--- Start of Stored records ---
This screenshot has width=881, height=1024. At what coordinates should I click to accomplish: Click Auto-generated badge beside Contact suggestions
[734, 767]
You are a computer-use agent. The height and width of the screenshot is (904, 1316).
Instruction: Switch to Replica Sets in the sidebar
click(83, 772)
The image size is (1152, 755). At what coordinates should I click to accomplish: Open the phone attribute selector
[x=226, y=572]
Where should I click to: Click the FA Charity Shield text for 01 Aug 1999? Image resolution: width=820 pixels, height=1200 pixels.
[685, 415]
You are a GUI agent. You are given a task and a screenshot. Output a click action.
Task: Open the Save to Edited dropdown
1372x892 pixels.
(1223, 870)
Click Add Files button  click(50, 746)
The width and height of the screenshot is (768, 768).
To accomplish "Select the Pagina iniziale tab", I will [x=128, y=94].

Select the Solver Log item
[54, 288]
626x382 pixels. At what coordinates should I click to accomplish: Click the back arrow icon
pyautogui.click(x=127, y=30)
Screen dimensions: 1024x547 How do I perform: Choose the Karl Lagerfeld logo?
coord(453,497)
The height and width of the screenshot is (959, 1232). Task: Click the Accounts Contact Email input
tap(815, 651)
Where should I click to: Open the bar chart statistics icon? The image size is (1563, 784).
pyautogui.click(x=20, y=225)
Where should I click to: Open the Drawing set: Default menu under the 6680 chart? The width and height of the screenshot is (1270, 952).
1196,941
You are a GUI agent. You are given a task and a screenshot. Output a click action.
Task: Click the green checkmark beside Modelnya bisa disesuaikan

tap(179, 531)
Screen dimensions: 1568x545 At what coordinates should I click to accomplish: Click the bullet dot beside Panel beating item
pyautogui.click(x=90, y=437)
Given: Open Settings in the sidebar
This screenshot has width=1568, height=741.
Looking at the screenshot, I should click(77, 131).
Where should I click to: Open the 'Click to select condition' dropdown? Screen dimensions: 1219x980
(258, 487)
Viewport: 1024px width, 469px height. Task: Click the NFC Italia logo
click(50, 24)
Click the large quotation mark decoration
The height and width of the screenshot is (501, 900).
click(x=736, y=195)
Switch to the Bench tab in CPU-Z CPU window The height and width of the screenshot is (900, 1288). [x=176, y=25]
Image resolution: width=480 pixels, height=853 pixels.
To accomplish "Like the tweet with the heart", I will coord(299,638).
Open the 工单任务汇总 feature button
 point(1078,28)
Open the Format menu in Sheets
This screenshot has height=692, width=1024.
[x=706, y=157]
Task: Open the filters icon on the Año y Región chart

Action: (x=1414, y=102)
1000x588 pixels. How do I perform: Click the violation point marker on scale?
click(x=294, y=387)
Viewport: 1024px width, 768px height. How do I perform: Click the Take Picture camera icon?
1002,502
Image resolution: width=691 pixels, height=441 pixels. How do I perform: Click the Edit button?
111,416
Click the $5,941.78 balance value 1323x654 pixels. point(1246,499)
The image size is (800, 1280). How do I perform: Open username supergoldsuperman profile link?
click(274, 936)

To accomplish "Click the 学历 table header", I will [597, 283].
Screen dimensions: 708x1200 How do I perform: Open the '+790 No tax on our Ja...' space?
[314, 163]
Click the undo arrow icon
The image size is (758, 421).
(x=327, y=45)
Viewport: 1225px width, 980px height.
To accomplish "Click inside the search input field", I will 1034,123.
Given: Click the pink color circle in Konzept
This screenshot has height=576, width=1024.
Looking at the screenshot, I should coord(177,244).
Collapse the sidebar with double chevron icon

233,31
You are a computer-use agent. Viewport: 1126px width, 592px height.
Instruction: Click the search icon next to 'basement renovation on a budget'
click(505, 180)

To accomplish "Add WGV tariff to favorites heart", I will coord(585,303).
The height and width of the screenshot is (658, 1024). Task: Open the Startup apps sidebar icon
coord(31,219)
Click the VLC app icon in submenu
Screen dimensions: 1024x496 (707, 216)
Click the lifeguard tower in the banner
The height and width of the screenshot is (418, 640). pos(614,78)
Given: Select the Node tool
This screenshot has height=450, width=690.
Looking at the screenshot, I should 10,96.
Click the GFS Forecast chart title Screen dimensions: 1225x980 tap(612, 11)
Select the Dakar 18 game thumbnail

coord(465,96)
--- End of Stored records ---
### [Task statement]
Swap "lifeguard tower" for "lighthouse" in the lines from the one holding "The height and width of the screenshot is (658, 1024)." through the end of the records, inclusive. Give only those lines, with nothing else changed.

### [Task answer]
The height and width of the screenshot is (658, 1024). Task: Open the Startup apps sidebar icon
coord(31,219)
Click the VLC app icon in submenu
Screen dimensions: 1024x496 (707, 216)
Click the lighthouse in the banner
The height and width of the screenshot is (418, 640). pos(614,78)
Given: Select the Node tool
This screenshot has height=450, width=690.
Looking at the screenshot, I should 10,96.
Click the GFS Forecast chart title Screen dimensions: 1225x980 tap(612, 11)
Select the Dakar 18 game thumbnail

coord(465,96)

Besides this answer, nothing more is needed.